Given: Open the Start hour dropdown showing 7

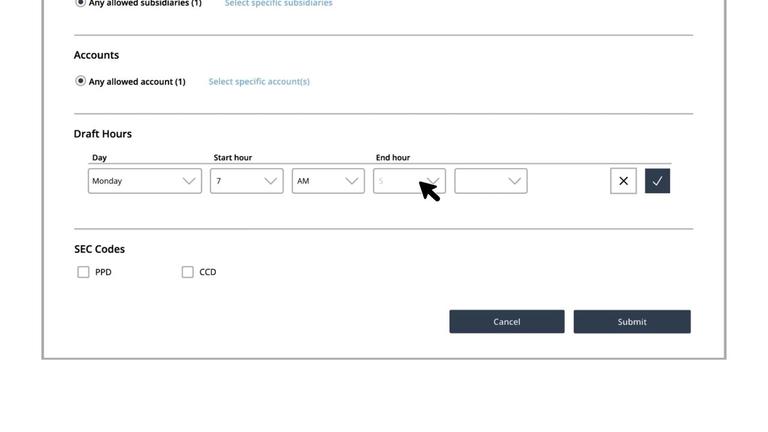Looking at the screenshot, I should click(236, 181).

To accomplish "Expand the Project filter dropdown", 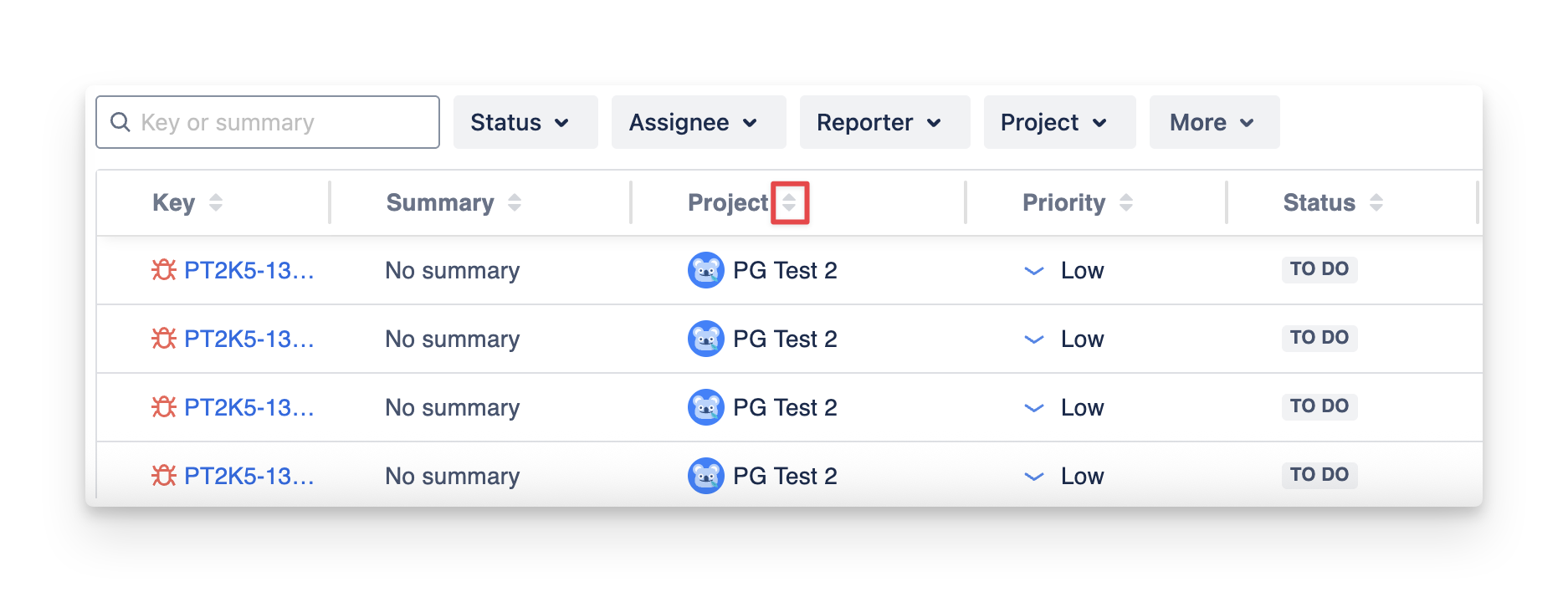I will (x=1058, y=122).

--------

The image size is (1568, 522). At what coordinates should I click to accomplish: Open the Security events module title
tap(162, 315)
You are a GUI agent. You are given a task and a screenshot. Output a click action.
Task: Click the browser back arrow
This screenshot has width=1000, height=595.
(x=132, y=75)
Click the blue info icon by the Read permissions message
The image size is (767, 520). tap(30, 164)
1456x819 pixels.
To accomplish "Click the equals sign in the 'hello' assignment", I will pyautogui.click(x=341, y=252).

--------

Look through the material above and print exactly the lines from the one containing "You are a GUI" to the one containing "1456x819 pixels.", both included, and nothing more.

■ **OUTPUT OF THE EXERCISE**:
You are a GUI agent. You are given a task and a screenshot. Output a click action.
Task: Click the browser back arrow
This screenshot has width=1000, height=595.
(x=132, y=75)
Click the blue info icon by the Read permissions message
The image size is (767, 520). tap(30, 164)
1456x819 pixels.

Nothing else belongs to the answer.